Thursday, December 18, 2008

Draw nigh, Emmanuel

The hymn we now know as “O Come, O Come, Emmanuel” is variously attributed to 9th and 12th century Latin texts. The tune “Veni Emmanuel” is more reliably attributed to a 15th or 16th century French tune.

However, the English translation of these texts is known to be by John Mason Neale and his 1851 book, Medieval Hymns and Sequences. The Google online PDF of the book Hymns of the Breviary and Missal says this about the Rev. Neale:
Dr. Neale was an eminent hymnologist and a most felicitous translator of Greek and Latin hymns. His translations of Latin hymns appeared in his MediƦval Hymns and Sequences, 1851, and in the Hymnal Noted, 1852 and 1854, in which 94 out of the 105 hymns therein are translated from the Latin by Dr. Neale.
Somewhere along the line, Neale’s “Draw nigh, draw nigh, Emmanuel” became the now familiar Advent hymn “O Come, O Come, Emmanuel.” (More on this some other time).

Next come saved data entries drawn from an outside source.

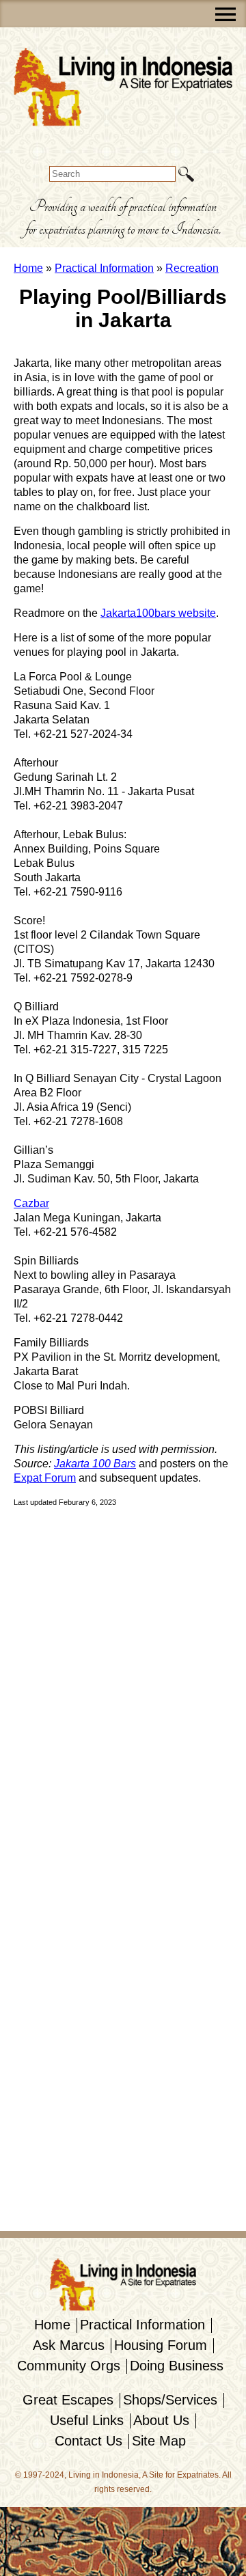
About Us (161, 2420)
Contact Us (88, 2440)
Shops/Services (170, 2399)
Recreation (192, 268)
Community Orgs (68, 2365)
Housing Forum (160, 2345)
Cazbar (31, 1203)
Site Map (159, 2440)
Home (28, 268)
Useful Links (87, 2420)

Vicar Josh (with help from his blushing bride) suggests the use of a “word cloud” to analyze the text of a hymn. Below is the cloud for the Cyberhymnal version of “O Come, O Come,” analyzing all the words as they would be sung:

I think this map shows why (to apply the Vicar’s test) Neale’s (adapted) translation of medieval Latin texts does a better job of celebrating Advent than the ego-centric approach of typical CCM praise music.

Update: For more detail, “Veni Emmanuel” is the subject of November 1959 article in The Musical Times.